With new proposals for slightly fewer units of housing than finished construction last quarter, the overall pipeline of apartments and condos under development in San Francisco slipped by a hundred to 63,300.
In addition to 7,000 new units of housing that are currently under construction and should be ready for occupancy within the next year or two, there are now 11,100 net-new units for which building permits have either been issued, approved or requested, and another 27,400 units in projects that have already been approved but not yet permitted (which includes the majority of the 10,500 units by Candlestick, 7,800 units on Treasure Island and 5,680 units at Parkmerced, projects which have overall timelines measured in decades, not years).
And with proposals for another 17,800 units of housing currently under review by the City’s Planning Department, San Francisco’s Housing Pipeline totals 63,300 (including 6,800 below market rate units), down from a record 63,400 in the first quarter of the year but up from 54,600 at the same time last year, according to our accounting of Planning’s data.
At the same time, demand for the current crop of new construction condos in San Francisco has slowed, with sales down over 30 percent in the first half of 2016 and at least one index suggesting that, for the first time in years, prices have dropped on a year-over-year basis, while rents in the city have started to slip as well.
The best timing in the last cycle for rental was 100 Van Ness.
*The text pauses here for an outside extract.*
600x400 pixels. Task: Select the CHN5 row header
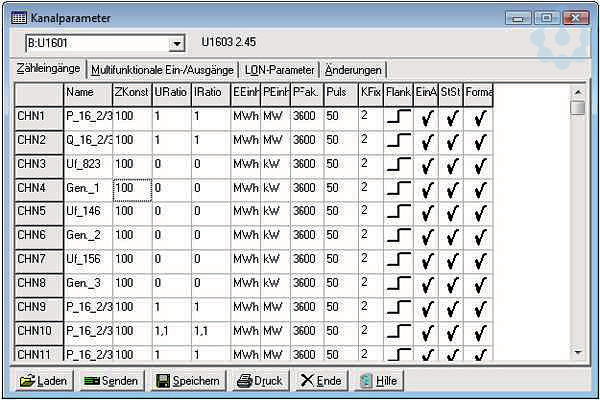pyautogui.click(x=38, y=211)
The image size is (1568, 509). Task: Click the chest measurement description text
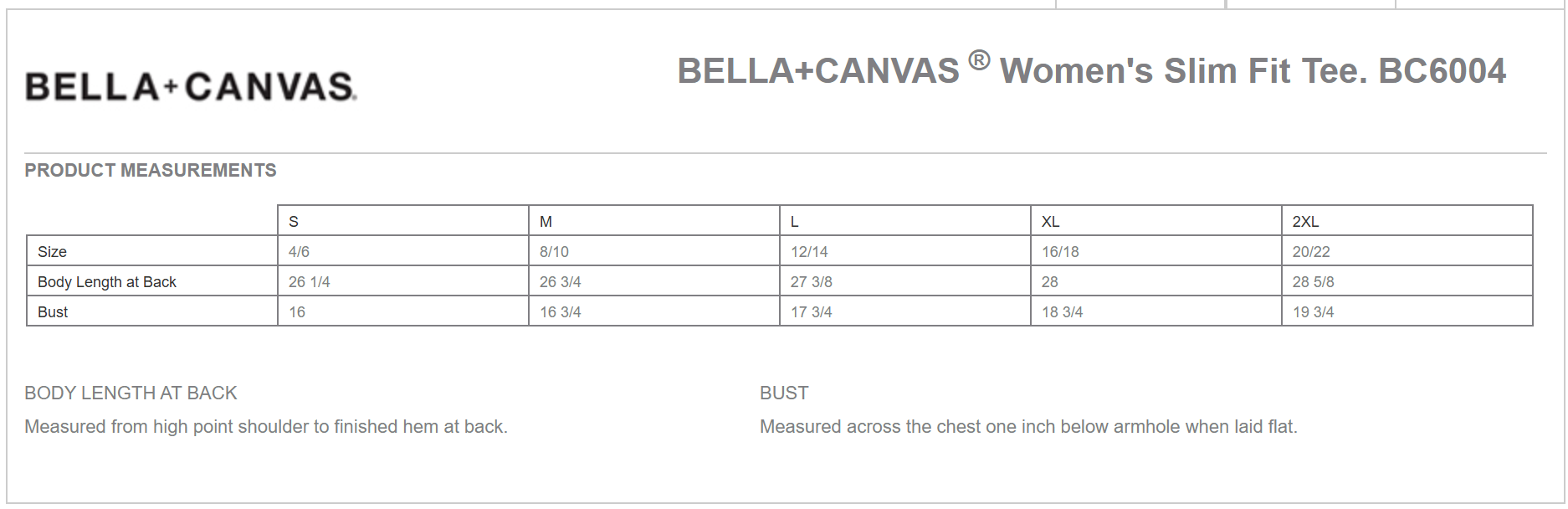[x=1028, y=427]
If I were a developer no way would I break ground now unless I had very very deep pockets.
The market can only go up and up right? San Francisco is also special and laws of supply and demand don’t apply, right?
I’m sure we will have no problem adding 60,000+ new jobs during this period. I heard there is a new startup that delivers handmade local mustard to your door once a month, and another one that like is the Uber of cat sitters.
SF has already been adding more jobs than housing, which is one reason why we’re in a housing crisis…maybe you’ve been living under a rock, but housing is something SF needs badly. And I’m not sure why you’re complaining that there’s not enough jobs, in SF/the bay area of all places.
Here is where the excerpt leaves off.